*Dataset*

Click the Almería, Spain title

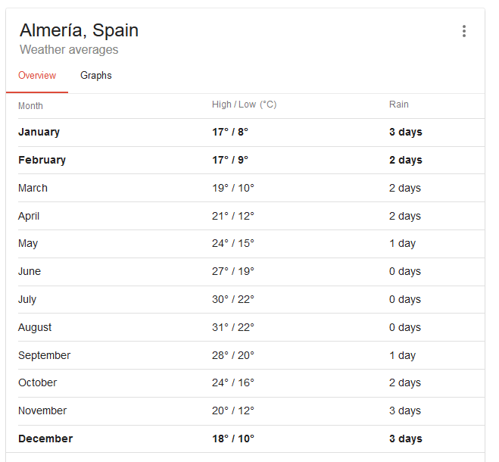pyautogui.click(x=79, y=30)
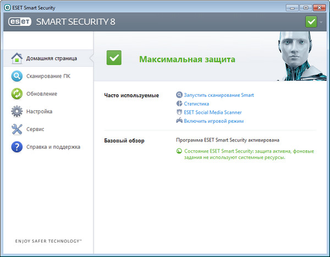Open Настройка from the sidebar
330x257 pixels.
click(x=39, y=111)
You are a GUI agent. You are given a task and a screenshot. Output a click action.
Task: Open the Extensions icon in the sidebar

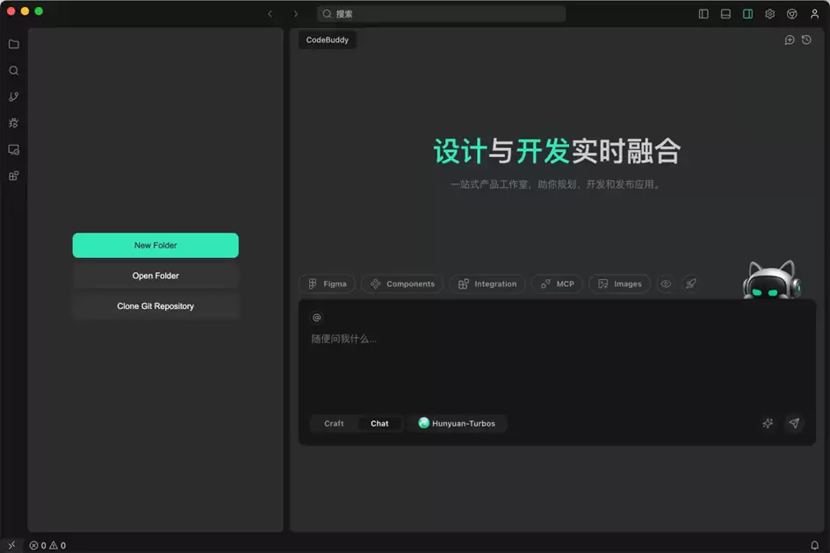(13, 176)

*Work to be completed*
When you write out the material, reproduce each line exactly and omit any picture it holds.

*Output of the exercise*
Click the Almería, Spain title

pyautogui.click(x=79, y=30)
Open Настройка from the sidebar
330x257 pixels.
click(x=39, y=111)
You are a GUI agent. You are given a task and a screenshot. Output a click action.
Task: Open the Extensions icon in the sidebar

(13, 176)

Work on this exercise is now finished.